Eastern Cape Health MEC Sindiswa Gomba praised Willie for her bravery and said her experience would teach many to have confidence in that people can recover from Covid-19.
“Yes, it can be cured. If a person was positive and then a person is negative what do you think is the process? It is curing.
“If you go to a doctor with the simple flu a doctor will tell you that you will not be okay until you sleep and rest.
“As long as you don’t rest that flu will continue, maybe for two weeks. Suddenly you feel stressed and overwhelmed because of this flu that does not leave you. And you take three days and you sleep and rest and the flu is gone,” Gomba said.
The MEC said Covid-19 was similar to HIV in the way in which it affects the immune system.

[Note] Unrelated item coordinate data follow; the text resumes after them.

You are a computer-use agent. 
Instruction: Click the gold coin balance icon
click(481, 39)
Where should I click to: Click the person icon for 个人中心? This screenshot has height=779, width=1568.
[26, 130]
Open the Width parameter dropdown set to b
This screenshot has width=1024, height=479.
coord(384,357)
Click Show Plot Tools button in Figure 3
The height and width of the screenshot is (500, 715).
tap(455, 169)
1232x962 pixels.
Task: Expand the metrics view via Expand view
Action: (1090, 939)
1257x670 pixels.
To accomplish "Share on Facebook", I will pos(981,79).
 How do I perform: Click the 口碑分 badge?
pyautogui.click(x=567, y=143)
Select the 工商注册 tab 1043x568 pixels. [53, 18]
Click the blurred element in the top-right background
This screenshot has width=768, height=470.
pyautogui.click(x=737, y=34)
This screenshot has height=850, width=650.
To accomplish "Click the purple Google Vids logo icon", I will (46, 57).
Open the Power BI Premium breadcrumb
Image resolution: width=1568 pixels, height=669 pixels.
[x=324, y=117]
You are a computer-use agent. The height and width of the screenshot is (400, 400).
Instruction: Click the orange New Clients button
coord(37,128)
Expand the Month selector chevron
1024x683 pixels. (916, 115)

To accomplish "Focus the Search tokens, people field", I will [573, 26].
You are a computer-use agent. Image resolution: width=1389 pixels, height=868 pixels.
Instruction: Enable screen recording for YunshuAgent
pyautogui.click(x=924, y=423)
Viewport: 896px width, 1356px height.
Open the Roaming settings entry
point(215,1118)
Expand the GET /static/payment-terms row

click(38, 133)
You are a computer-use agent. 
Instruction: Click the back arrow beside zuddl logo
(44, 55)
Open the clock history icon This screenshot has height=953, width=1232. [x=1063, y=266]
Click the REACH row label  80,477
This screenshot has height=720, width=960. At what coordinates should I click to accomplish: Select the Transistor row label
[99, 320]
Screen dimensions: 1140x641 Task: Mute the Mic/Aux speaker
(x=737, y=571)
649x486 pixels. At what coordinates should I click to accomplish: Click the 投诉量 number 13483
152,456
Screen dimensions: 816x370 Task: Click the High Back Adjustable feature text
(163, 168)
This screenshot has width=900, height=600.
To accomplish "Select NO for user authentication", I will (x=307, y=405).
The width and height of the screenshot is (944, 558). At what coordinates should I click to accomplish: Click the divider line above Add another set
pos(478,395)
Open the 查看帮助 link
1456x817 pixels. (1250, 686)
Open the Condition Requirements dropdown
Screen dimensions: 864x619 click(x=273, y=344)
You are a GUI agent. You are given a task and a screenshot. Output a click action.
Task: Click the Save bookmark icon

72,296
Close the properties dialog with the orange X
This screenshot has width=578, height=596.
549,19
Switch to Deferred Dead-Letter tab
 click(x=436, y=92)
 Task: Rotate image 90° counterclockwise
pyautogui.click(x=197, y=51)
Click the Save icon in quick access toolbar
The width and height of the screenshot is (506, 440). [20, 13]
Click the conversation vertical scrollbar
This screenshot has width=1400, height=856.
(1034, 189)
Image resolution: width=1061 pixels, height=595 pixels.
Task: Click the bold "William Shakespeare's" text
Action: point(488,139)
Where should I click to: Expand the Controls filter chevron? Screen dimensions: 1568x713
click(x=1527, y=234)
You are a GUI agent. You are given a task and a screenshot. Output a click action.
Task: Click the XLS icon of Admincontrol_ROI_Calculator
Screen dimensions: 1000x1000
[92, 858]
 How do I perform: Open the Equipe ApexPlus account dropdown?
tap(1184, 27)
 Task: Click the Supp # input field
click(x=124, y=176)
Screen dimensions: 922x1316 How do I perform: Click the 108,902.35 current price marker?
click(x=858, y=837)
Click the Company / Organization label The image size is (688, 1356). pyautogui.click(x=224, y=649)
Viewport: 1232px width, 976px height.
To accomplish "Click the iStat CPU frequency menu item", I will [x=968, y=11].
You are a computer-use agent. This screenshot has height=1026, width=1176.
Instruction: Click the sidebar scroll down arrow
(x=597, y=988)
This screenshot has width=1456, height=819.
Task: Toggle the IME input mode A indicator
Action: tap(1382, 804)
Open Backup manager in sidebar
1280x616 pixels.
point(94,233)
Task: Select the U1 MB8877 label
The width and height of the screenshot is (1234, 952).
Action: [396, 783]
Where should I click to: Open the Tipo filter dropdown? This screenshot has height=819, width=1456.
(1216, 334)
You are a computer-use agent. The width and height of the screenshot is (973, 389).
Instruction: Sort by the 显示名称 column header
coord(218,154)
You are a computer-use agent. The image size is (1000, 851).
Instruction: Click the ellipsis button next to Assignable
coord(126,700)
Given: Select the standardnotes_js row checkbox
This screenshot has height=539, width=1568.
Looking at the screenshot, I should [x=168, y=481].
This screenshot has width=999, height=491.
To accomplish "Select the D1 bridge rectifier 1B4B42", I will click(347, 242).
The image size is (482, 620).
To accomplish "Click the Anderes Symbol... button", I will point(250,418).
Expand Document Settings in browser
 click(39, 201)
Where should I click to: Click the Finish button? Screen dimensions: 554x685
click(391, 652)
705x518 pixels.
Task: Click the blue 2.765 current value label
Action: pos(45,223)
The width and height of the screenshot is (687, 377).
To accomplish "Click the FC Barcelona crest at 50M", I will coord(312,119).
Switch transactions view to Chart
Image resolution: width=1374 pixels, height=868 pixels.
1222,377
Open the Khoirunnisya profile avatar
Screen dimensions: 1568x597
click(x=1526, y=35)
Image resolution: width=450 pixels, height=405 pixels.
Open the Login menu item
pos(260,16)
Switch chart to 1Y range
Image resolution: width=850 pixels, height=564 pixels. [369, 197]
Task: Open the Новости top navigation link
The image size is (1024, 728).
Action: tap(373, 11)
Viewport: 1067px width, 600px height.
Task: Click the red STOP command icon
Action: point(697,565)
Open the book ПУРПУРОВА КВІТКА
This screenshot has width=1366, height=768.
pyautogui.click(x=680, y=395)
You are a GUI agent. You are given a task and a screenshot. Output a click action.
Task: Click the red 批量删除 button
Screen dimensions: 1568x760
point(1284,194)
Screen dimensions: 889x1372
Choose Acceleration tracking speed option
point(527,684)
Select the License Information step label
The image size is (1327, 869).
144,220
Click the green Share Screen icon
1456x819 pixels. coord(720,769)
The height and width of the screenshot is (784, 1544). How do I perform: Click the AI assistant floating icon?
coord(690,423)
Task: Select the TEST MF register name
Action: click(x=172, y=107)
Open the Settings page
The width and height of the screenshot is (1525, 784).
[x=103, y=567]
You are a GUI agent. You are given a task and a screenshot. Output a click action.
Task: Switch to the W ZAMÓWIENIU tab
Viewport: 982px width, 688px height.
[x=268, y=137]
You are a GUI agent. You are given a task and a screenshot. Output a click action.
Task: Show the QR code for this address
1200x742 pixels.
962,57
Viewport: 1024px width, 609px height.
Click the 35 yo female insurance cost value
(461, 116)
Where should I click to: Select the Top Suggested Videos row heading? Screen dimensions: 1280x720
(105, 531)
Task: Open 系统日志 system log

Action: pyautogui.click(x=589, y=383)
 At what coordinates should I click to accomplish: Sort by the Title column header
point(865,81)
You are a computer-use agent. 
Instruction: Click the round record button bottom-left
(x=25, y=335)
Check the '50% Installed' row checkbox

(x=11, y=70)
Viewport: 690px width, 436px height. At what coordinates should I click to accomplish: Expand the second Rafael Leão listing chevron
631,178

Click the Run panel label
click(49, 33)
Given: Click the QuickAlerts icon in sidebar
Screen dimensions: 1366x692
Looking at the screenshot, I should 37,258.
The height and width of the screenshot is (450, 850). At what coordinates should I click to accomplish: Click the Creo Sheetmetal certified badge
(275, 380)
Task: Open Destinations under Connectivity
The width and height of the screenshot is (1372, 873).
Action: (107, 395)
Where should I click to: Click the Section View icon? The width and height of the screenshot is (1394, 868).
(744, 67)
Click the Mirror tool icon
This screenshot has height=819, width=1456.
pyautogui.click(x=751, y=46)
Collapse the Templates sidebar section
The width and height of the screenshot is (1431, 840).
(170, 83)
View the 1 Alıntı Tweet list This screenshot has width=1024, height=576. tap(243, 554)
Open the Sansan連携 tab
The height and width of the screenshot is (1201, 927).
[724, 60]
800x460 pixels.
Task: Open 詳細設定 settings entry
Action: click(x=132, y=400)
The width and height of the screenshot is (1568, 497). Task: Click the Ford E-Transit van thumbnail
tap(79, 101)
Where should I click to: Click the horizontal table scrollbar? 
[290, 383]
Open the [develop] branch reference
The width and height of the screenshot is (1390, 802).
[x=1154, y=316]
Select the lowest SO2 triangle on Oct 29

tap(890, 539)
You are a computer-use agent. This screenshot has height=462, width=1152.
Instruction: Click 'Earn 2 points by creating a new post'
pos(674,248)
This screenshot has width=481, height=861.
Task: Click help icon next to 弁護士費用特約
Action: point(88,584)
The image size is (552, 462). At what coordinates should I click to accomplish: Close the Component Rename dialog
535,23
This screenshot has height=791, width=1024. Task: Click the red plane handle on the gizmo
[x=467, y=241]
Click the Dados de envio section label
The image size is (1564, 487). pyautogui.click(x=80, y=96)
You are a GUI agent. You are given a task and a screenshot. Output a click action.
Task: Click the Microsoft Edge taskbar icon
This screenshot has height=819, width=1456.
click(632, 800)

“No one says they died of Aids. A person will die because of something like meningitis, a person would be dead because it graduated to [tuberculosis] TB , [extensively drug-resistant TB], [multidrug-resistant TB].
“Even with Covid-19, we isolate the symptoms that you have.
“If it is a headache, we deal with a headache. If it is respiratory issues, we deal with that. Whatever we find in you, even if you test positive, that is what we deal with,” said Gomba.